As Jesus went on from there, two blind men followed Him, crying out, "Have mercy on us, Son of David!" When He entered the house, the blind men came up to Him, and Jesus *said to them, "Do you believe that I am able to do this?" They *said to Him, "Yes, Lord." Then He touched their eyes, saying, "It shall be done to you according to your faith." And their eyes were opened. And Jesus sternly warned them: "See that no one knows about this!" But they went out and spread the news about Him throughout all that land. (Matthew 9:27-31 NASB)
This text brings forth a couple interesting points. First, notice that the blind men were following Jesus, and followed Him all the way to a house. The chronology of this, can be missed if we read it too quickly. We have this assumption that Jesus sees these two blind men has mercy on them and heals them, but the passage says something altogether different than that. Two blind men were following Jesus and crying out “Have mercy on us, Son of David!” We have no indication of how long they followed, or how far this house was away, but we do see that at the house they caught up to Him, and then He healed them. It is important to notice the unique nature of all of these healings. In one case we have a woman touching the garment of Christ, another where a man calls Christ to His home to raise His daughter, some healing of the unclean, and other miracles performed for Roman leaders, the healings are all very unique. In the case of this healing the blind men had to pursue Jesus crying out, and eventually had to catch up to Him. This is not the typical image we get of Jesus, normally we think of Him stopping to serve all and not walking on to His next stop while people in need are crying out. You cannot call this healing the ‘normal’ method, but at the same time you cannot call it abnormal either. The point is that there is no standard protocol for healing. God is not going to be manipulated or convinced to heal based on your 12 steps, or your specific program. Healing is unique and not bound to a system.

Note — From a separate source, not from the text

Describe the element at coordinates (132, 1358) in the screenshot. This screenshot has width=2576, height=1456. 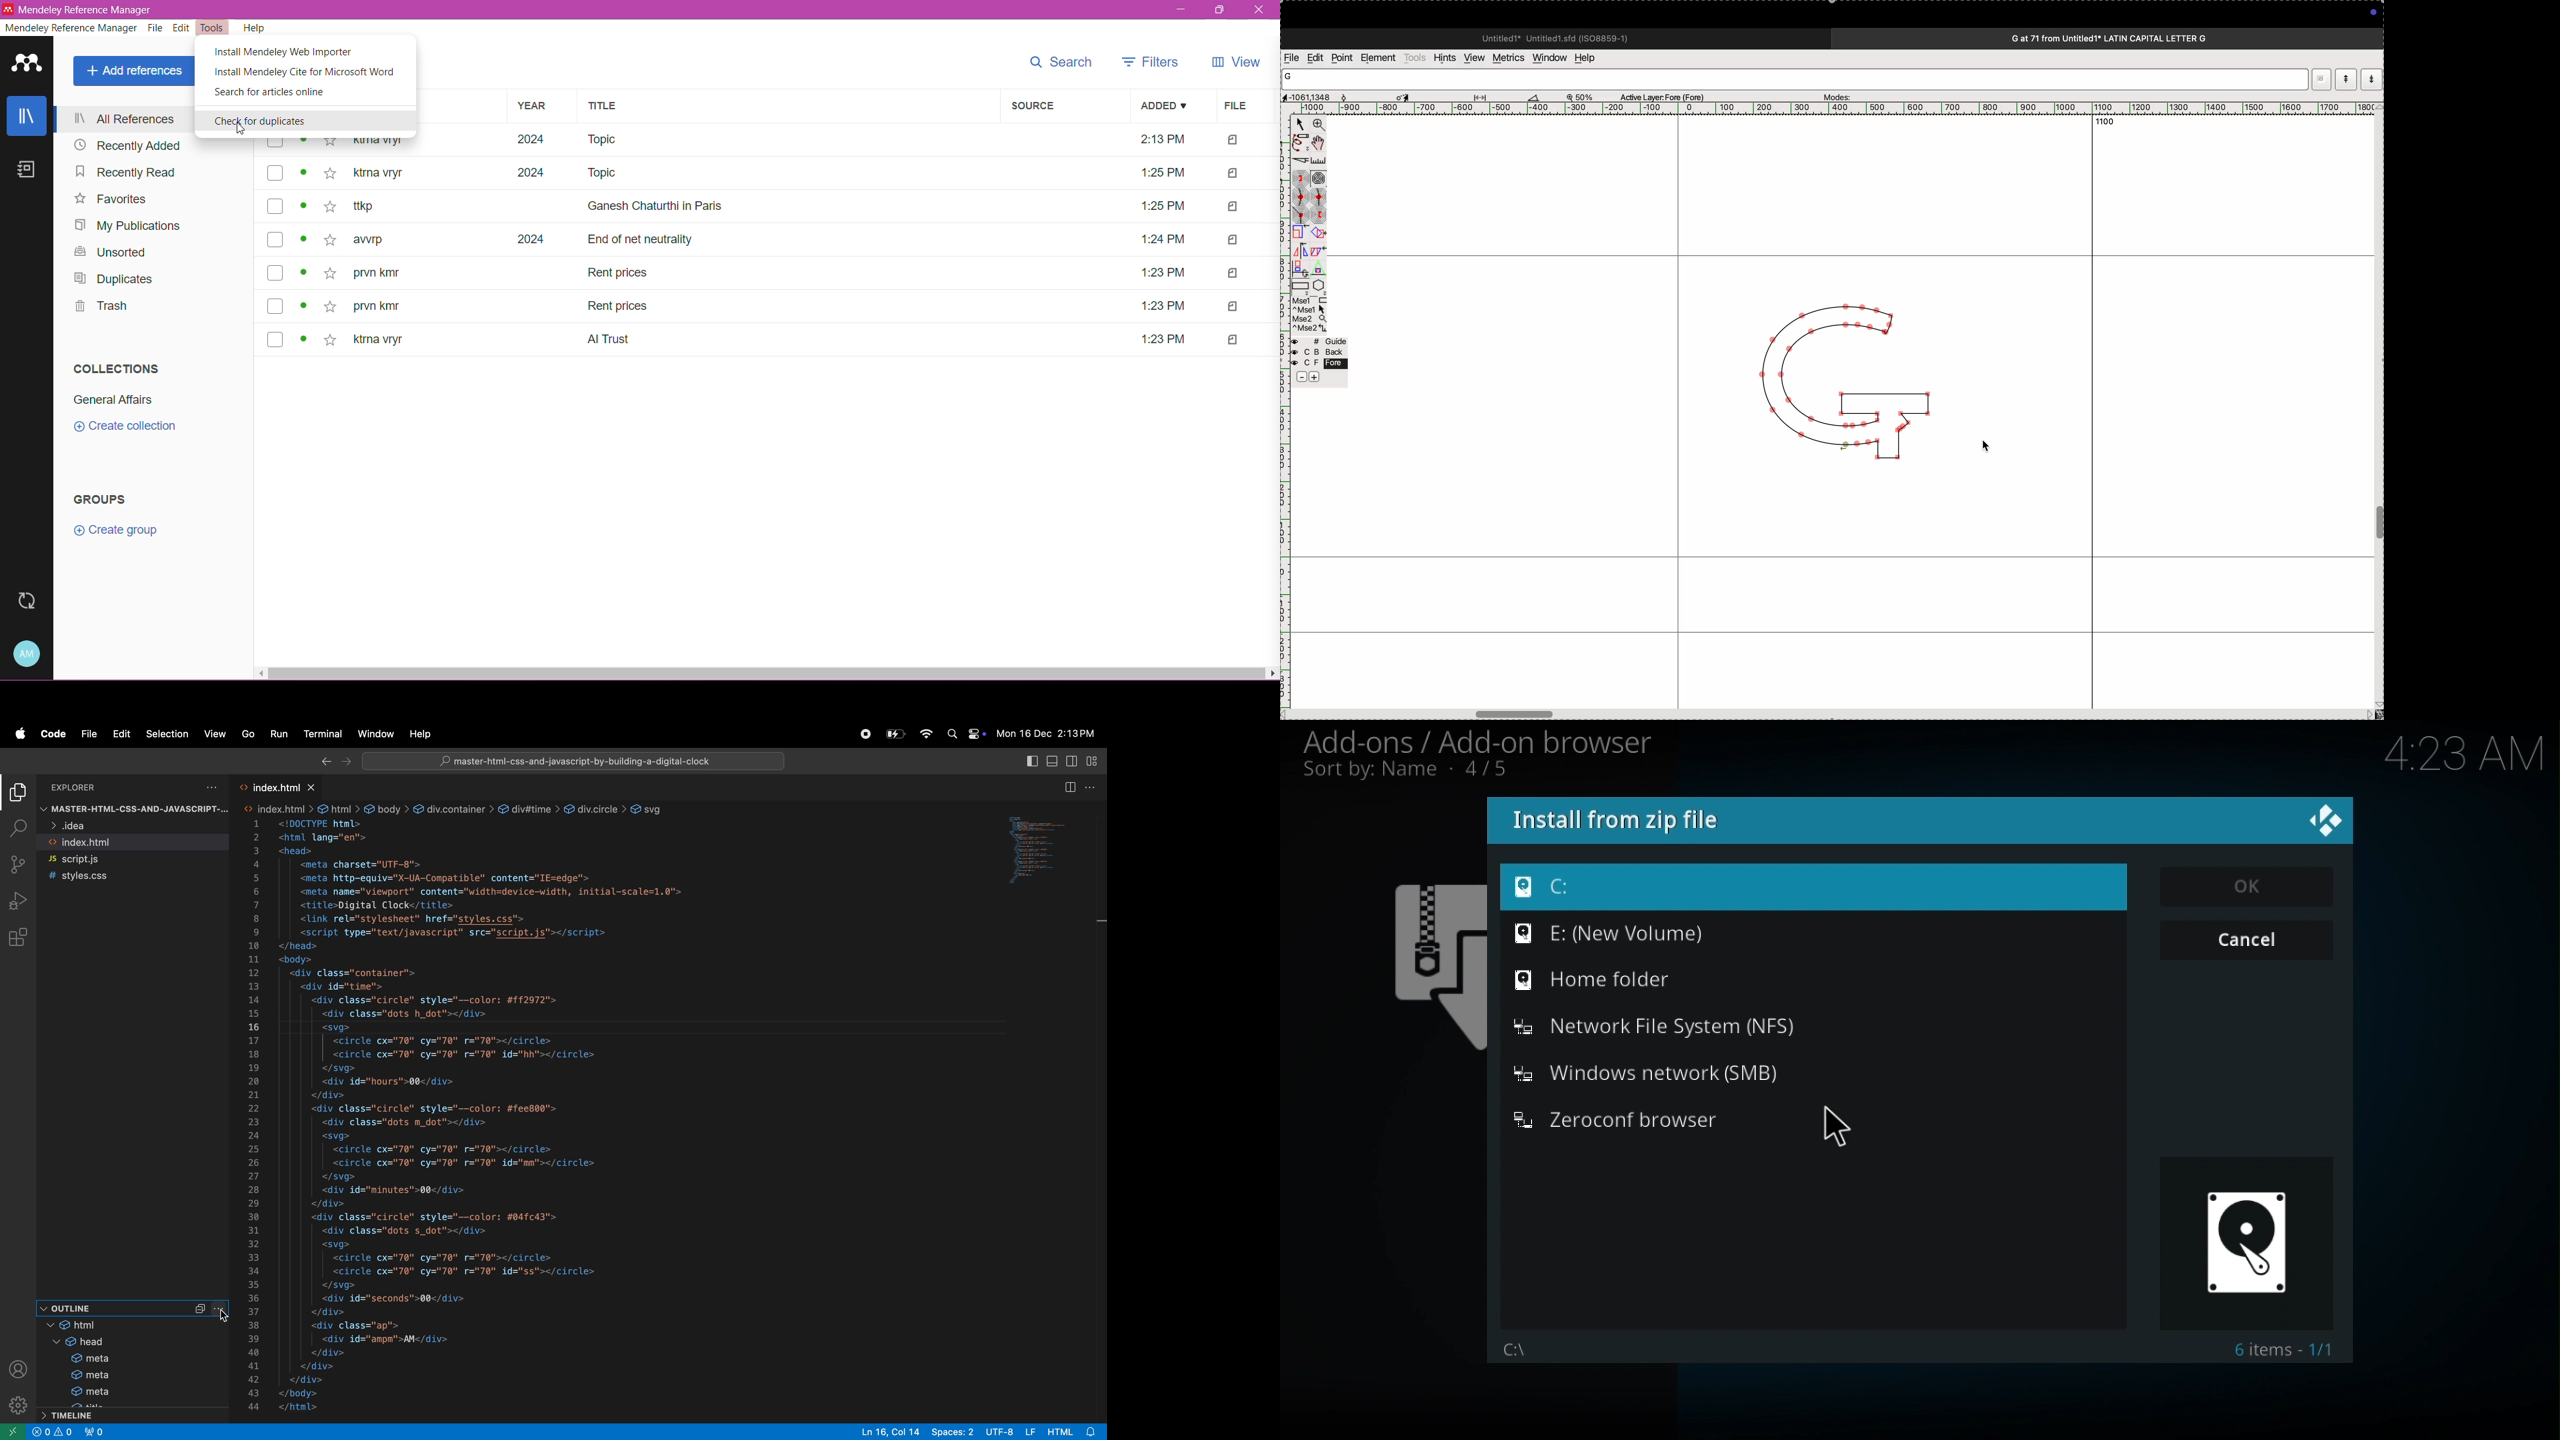
I see `meta` at that location.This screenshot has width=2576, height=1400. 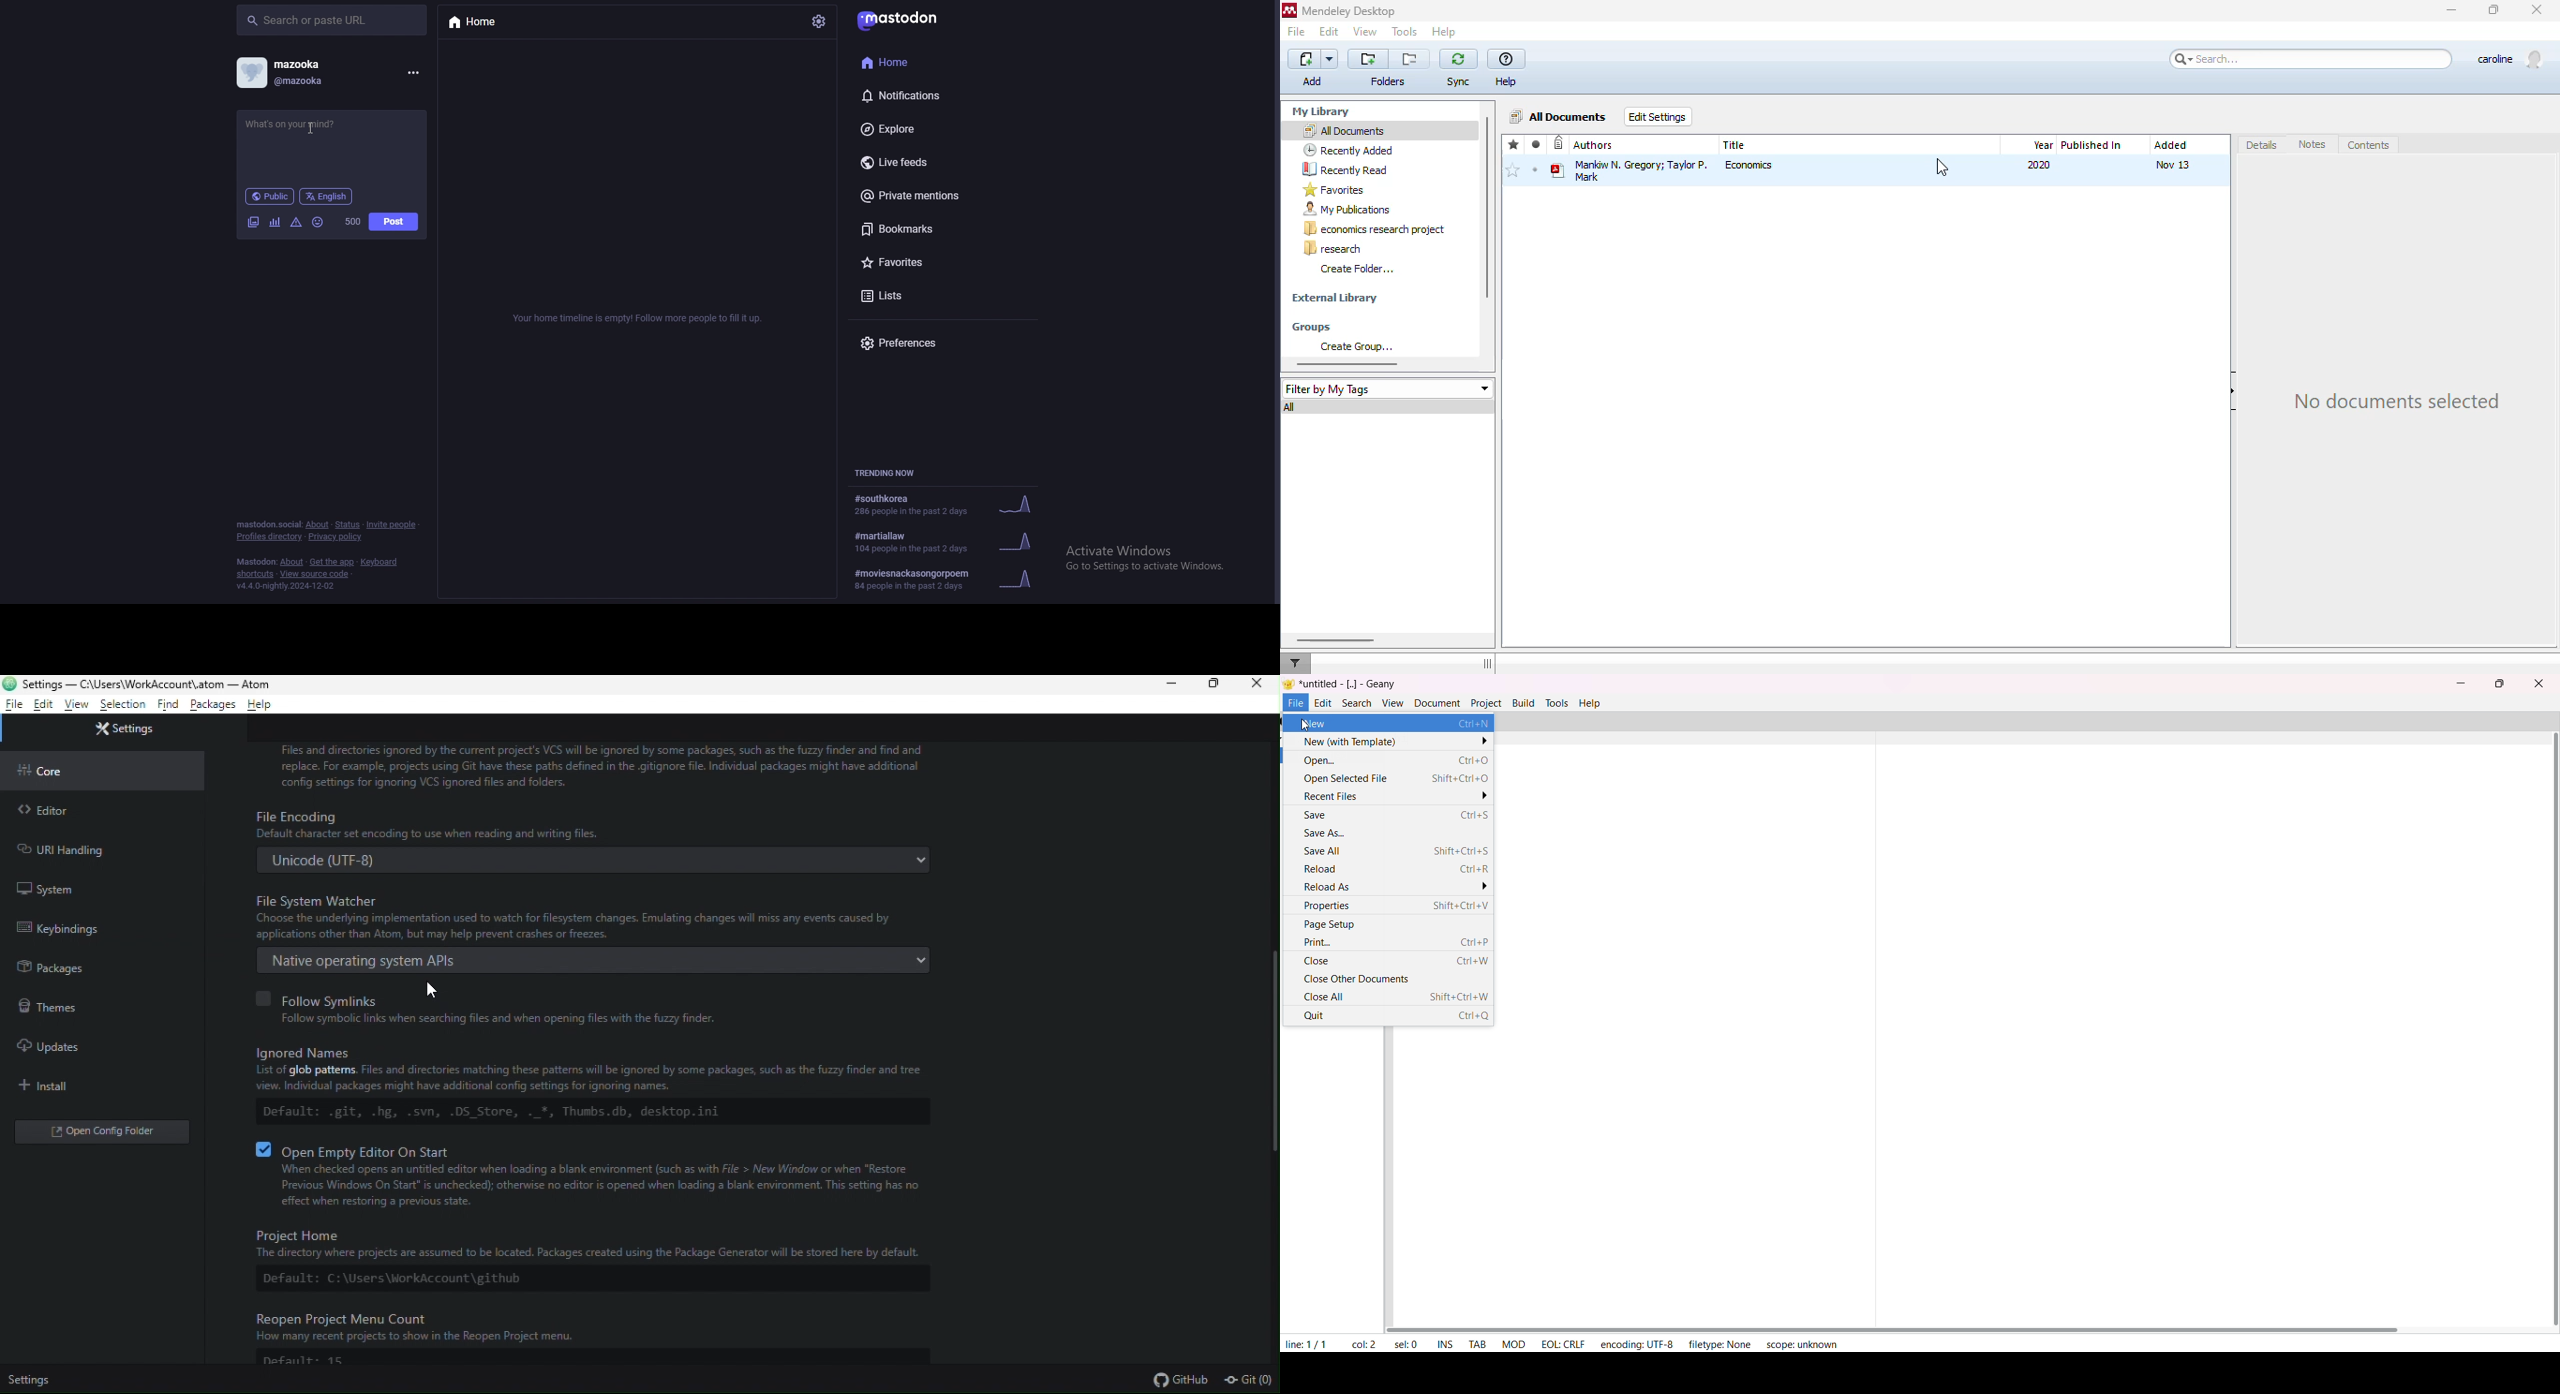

The second point is Jesus’ stern warning. “See that no one knows about this!” Why was Jesus stern? Was He avoiding these people for a reason, and then giving in and healing them, but not without issuing a stern warning? Why would He give a command He knew they wouldn’t keep? Was it sin when they went and spread the news? The sternness of Jesus’ warning should at least give us a clue that He meant business, this was not a trite, “let this be our little secret” type thing, but instead it was a forceful command. This healing is enigmatic to me, the only compassion Jesus’ offers is the healing itself, but the time leading up to the healing He is walking away from them, and the time after the healing He is issuing a stern warning. There is no forgiveness of sin mentioned, no looking upon them with compassion, it was more of a cold healing. Did these men ‘use’ Jesus? Did Jesus know that these men were yet unregenerate and did not want them proclaiming Christ so as to cause His name to be blasphemed? Obviously these are questions I have no answers to, but I do think this healing deserves more than a cursory look, as its uniqueness is important to the Gospel narrative.
On a side note, I have been posting much less lately and I really miss it. Writing has kinda fallen out of my routine as I have begun pursuing Greek. At the same time Greek has fallen out temporarily too, and I have been wasting time laying in bed until 7 or later. Lack of discipline leads to all sorts of malady and lack of joy so I resolve by the grace of God to shed this temporary apathy. Not promising more posts, but hopefully that will be a result of this resolve.